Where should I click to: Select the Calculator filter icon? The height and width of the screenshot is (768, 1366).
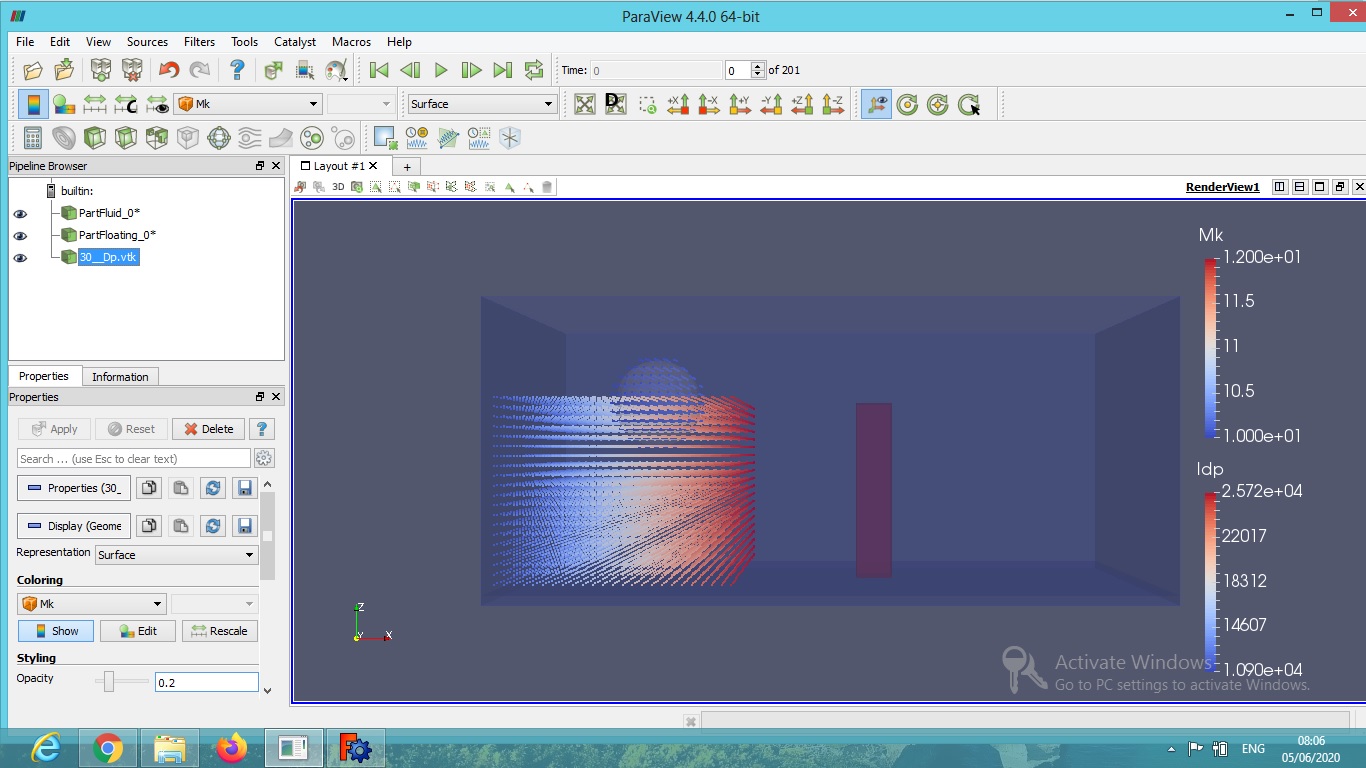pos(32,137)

* * *

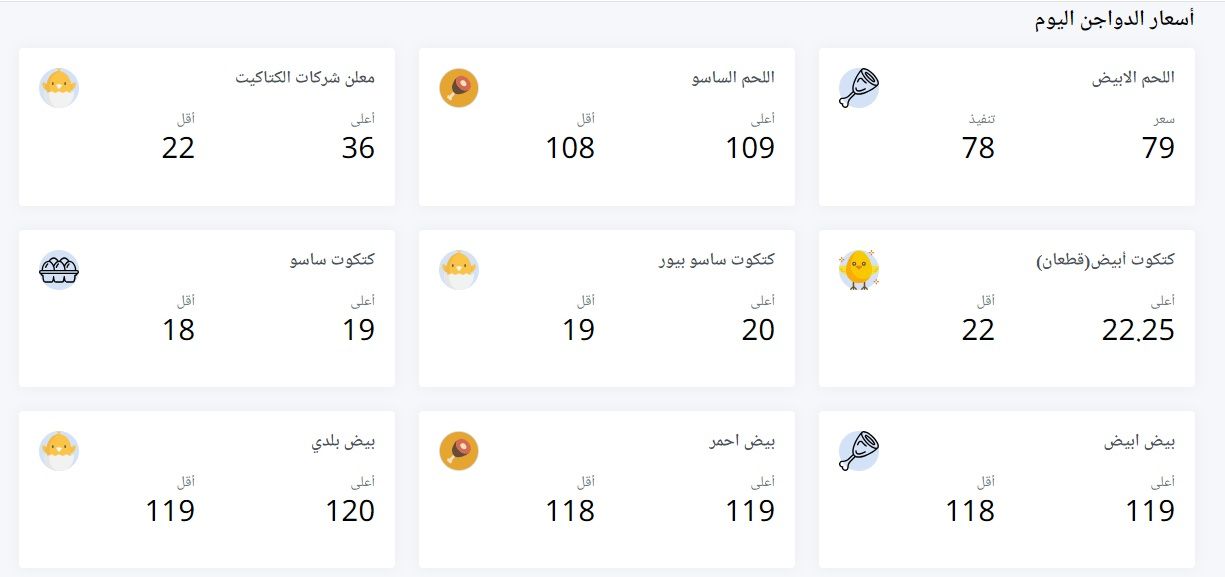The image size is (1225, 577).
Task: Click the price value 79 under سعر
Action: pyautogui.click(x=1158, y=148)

(Exercise requirements)
Scale the records between the lines holding "Where should I" and "pos(32,137)", inclusive. Rewrite them with the requests unchanged and only the answer coordinates multiplied by 1.4 and rounded to whole numbers, halves up, and leave out the pictures.

(Exercise response)
Where should I click to: Select the Calculator filter icon? The height and width of the screenshot is (768, 1366).
pos(45,192)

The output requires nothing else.